From the first line to the last, give the records again exactly and skip the pictures.
************
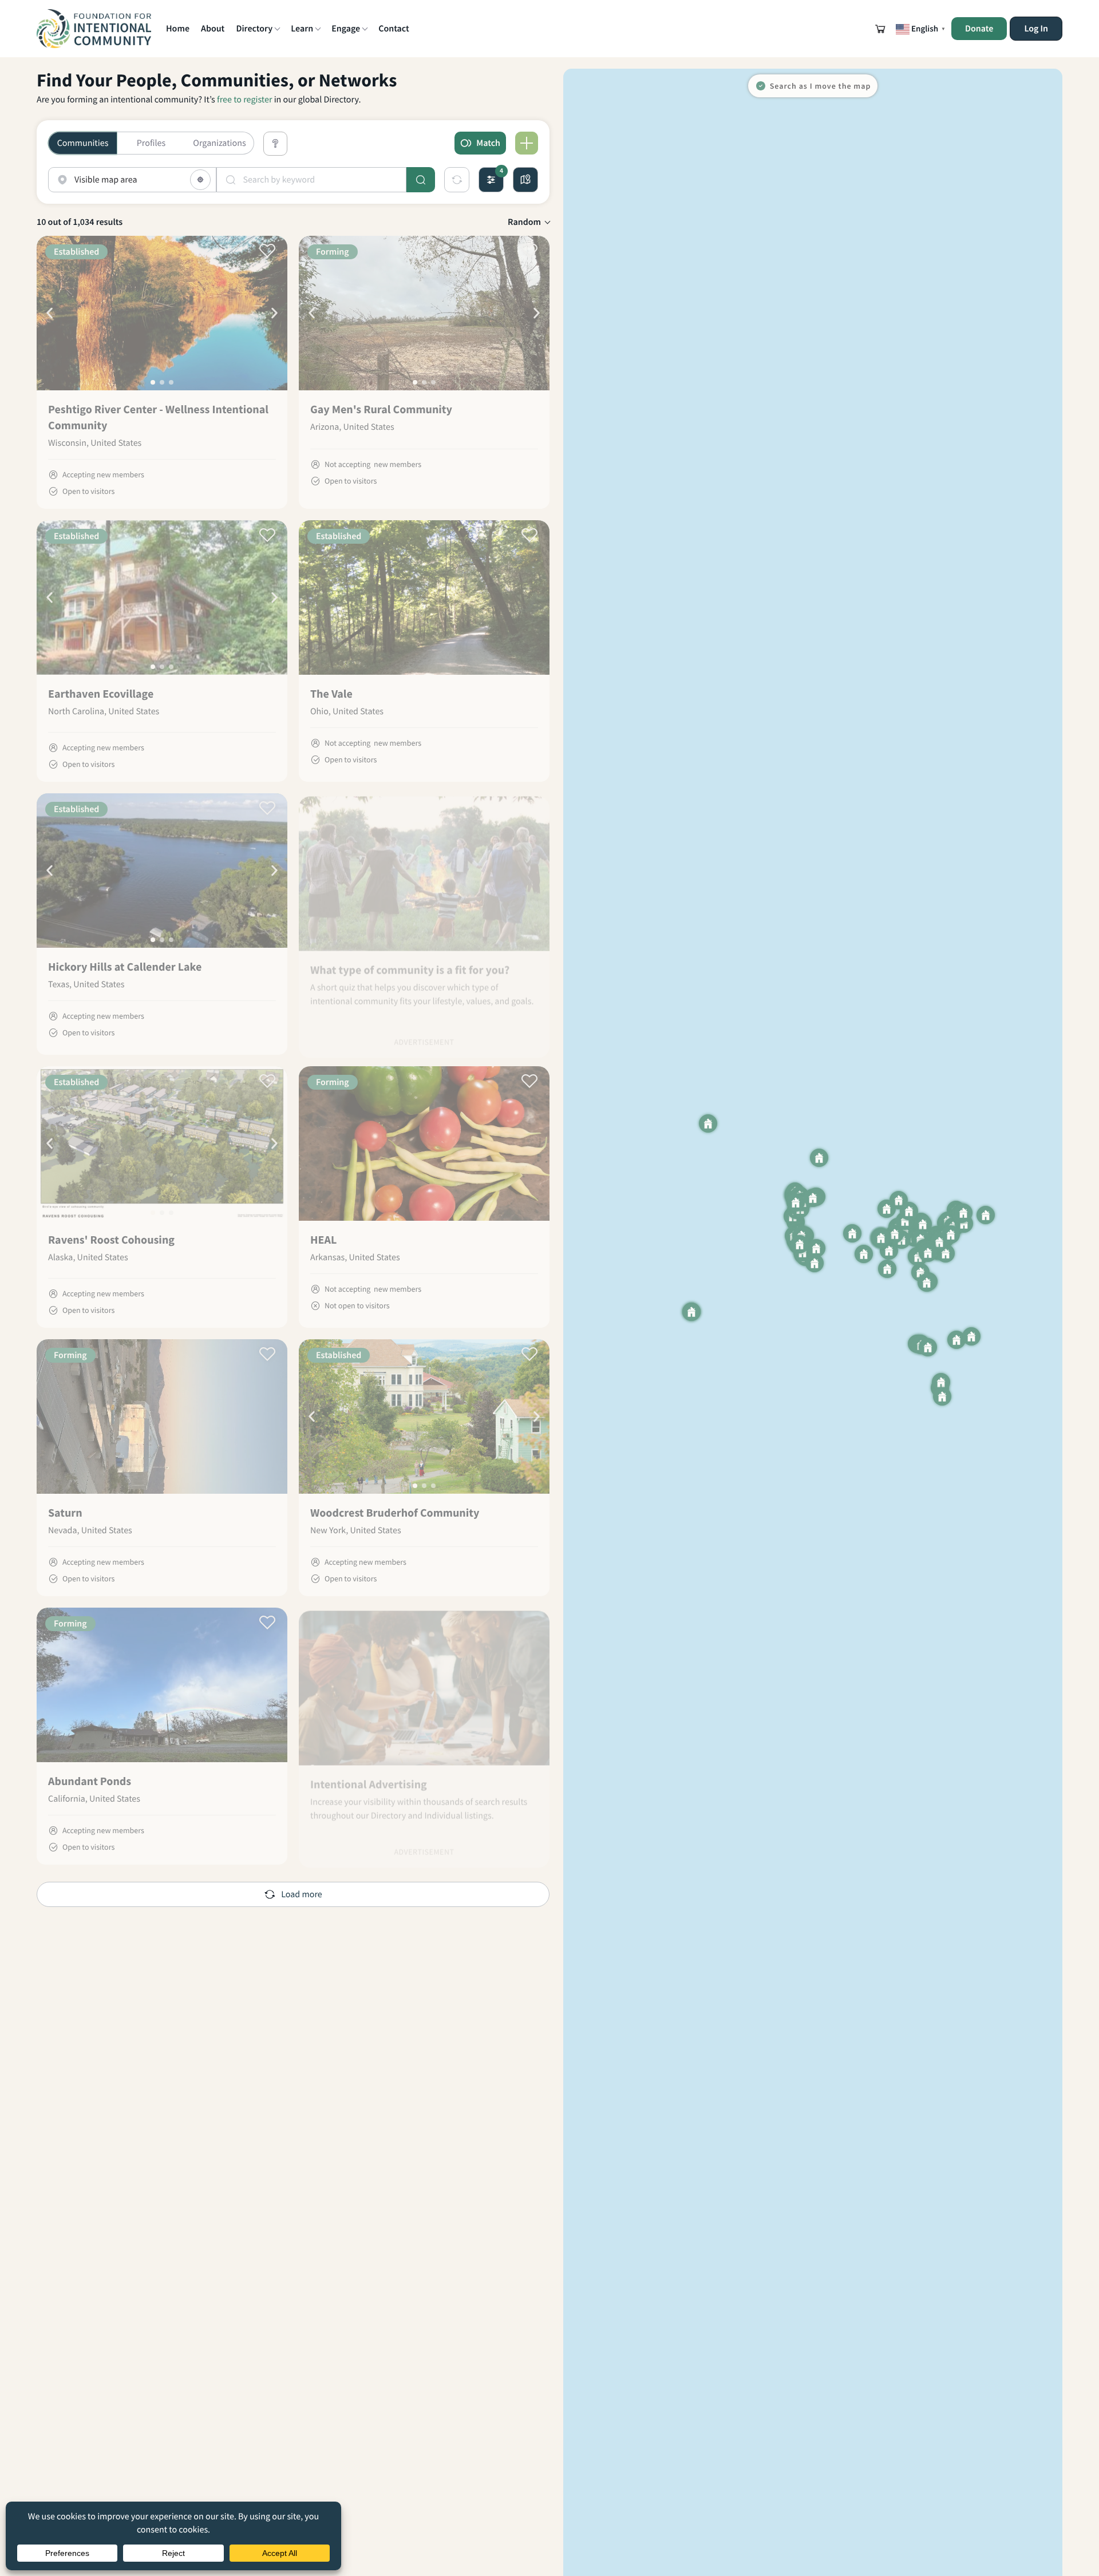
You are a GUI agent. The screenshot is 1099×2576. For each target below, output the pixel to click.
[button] (880, 28)
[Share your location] (200, 179)
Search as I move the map (820, 86)
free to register (244, 99)
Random (524, 222)
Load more (301, 1626)
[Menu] (526, 143)
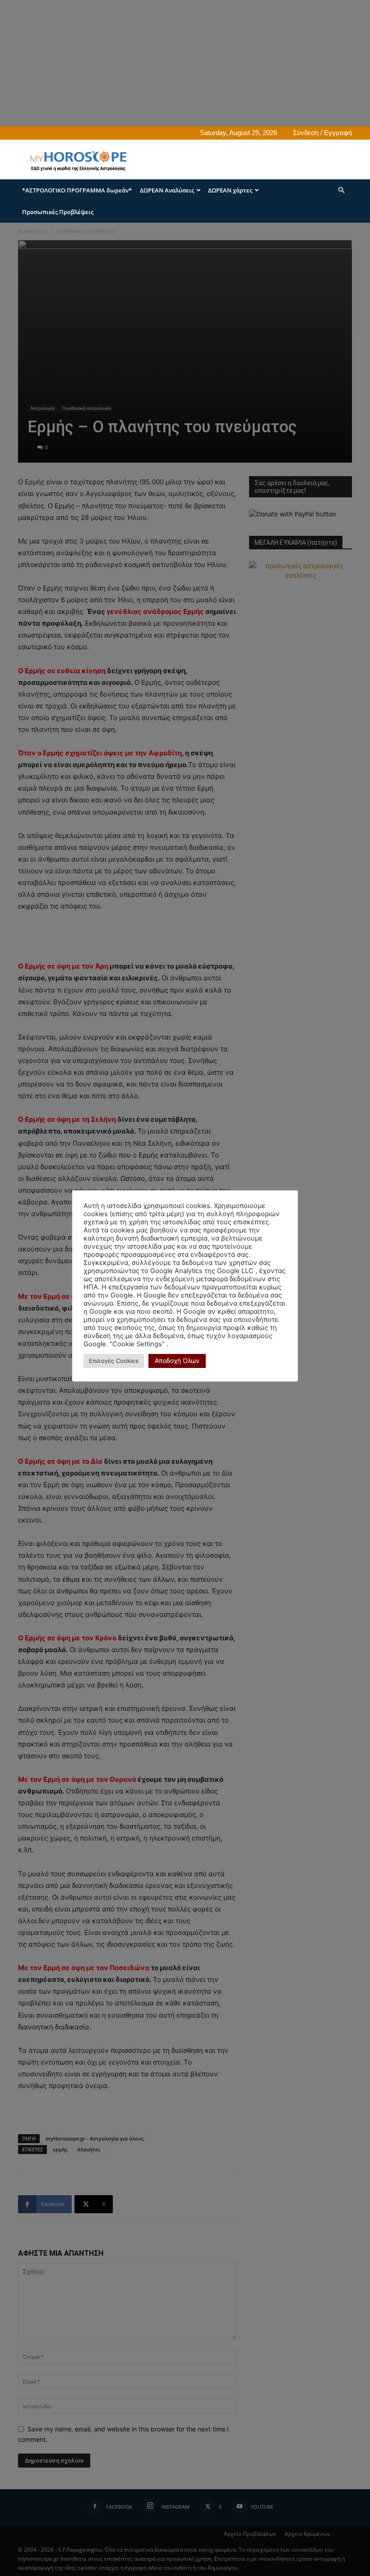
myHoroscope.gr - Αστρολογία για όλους (94, 2138)
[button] (341, 190)
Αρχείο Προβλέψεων (250, 2534)
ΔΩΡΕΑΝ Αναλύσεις (167, 190)
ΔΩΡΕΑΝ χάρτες (230, 190)
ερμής (60, 2149)
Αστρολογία (32, 231)
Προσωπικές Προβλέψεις (57, 212)
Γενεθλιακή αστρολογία (86, 408)
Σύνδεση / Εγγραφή (322, 132)
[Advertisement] (185, 63)
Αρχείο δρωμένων (307, 2534)
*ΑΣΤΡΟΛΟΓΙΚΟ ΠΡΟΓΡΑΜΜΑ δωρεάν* (77, 190)
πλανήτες (88, 2149)
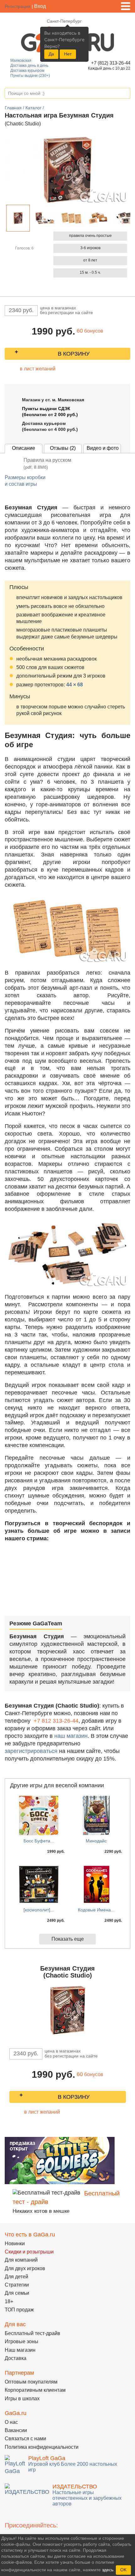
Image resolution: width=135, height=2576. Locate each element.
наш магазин (71, 1736)
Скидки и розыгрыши (29, 2251)
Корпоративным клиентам (35, 2390)
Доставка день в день (29, 65)
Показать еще (67, 1939)
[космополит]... (39, 1909)
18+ (9, 2301)
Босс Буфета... (39, 1840)
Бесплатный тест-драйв (32, 2333)
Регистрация (17, 6)
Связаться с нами (25, 2438)
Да (51, 53)
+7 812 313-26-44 (56, 1721)
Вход (40, 6)
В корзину (73, 354)
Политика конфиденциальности (41, 2447)
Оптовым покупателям (31, 2381)
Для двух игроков (25, 2268)
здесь (107, 2569)
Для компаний (21, 2260)
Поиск (125, 93)
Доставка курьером (27, 70)
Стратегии (17, 2284)
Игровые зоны (21, 2341)
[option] (18, 218)
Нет (68, 53)
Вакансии (16, 2430)
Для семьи (17, 2293)
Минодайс (96, 1840)
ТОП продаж (19, 2309)
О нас (11, 2422)
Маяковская (20, 60)
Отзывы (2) (63, 448)
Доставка (15, 2358)
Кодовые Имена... (96, 1909)
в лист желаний (38, 368)
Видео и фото (103, 448)
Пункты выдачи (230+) (30, 75)
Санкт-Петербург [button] (64, 21)
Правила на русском (47, 463)
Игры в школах (22, 2398)
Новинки (15, 2243)
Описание (23, 448)
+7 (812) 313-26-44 (109, 63)
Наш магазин (20, 2350)
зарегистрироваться (31, 1751)
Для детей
************
SOLUTION TO THIS PROBLEM -
You are a GUI agent. The screenshot is 1099×2576. For each target below, output the pixel to click.
[button] (880, 28)
[Share your location] (200, 179)
Search as I move the map (820, 86)
free to register (244, 99)
Random (524, 222)
Load more (301, 1626)
[Menu] (526, 143)
myHoroscope.gr - Αστρολογία για όλους (94, 2138)
[button] (341, 190)
Αρχείο Προβλέψεων (250, 2534)
ΔΩΡΕΑΝ Αναλύσεις (167, 190)
ΔΩΡΕΑΝ χάρτες (230, 190)
ερμής (60, 2149)
Αστρολογία (32, 231)
Προσωπικές Προβλέψεις (57, 212)
Γενεθλιακή αστρολογία (86, 408)
Σύνδεση / Εγγραφή (322, 132)
[Advertisement] (185, 63)
Αρχείο δρωμένων (307, 2534)
*ΑΣΤΡΟΛΟΓΙΚΟ ΠΡΟΓΡΑΜΜΑ δωρεάν* (77, 190)
πλανήτες (88, 2149)
Image resolution: width=135, height=2576. Locate each element.
наш магазин (71, 1736)
Скидки и розыгрыши (29, 2251)
Корпоративным клиентам (35, 2390)
Доставка день в день (29, 65)
Показать еще (67, 1939)
[космополит]... (39, 1909)
18+ (9, 2301)
Босс Буфета... (39, 1840)
Бесплатный тест-драйв (32, 2333)
Регистрация (17, 6)
Связаться с нами (25, 2438)
Да (51, 53)
+7 812 313-26-44 (56, 1721)
Вход (40, 6)
В корзину (73, 354)
Политика конфиденциальности (41, 2447)
Оптовым покупателям (31, 2381)
Для двух игроков (25, 2268)
здесь (107, 2569)
Для компаний (21, 2260)
Поиск (125, 93)
Доставка курьером (27, 70)
Стратегии (17, 2284)
Игровые зоны (21, 2341)
[option] (18, 218)
Нет (68, 53)
Вакансии (16, 2430)
Для семьи (17, 2293)
Минодайс (96, 1840)
ТОП продаж (19, 2309)
О нас (11, 2422)
Маяковская (20, 60)
Отзывы (2) (63, 448)
Доставка (15, 2358)
Кодовые Имена... (96, 1909)
в лист желаний (38, 368)
Видео и фото (103, 448)
Пункты выдачи (230+) (30, 75)
Санкт-Петербург [button] (64, 21)
Правила на русском (47, 463)
Игры в школах (22, 2398)
Новинки (15, 2243)
Описание (23, 448)
+7 (812) 313-26-44 (109, 63)
Наш магазин (20, 2350)
зарегистрироваться (31, 1751)
Для детей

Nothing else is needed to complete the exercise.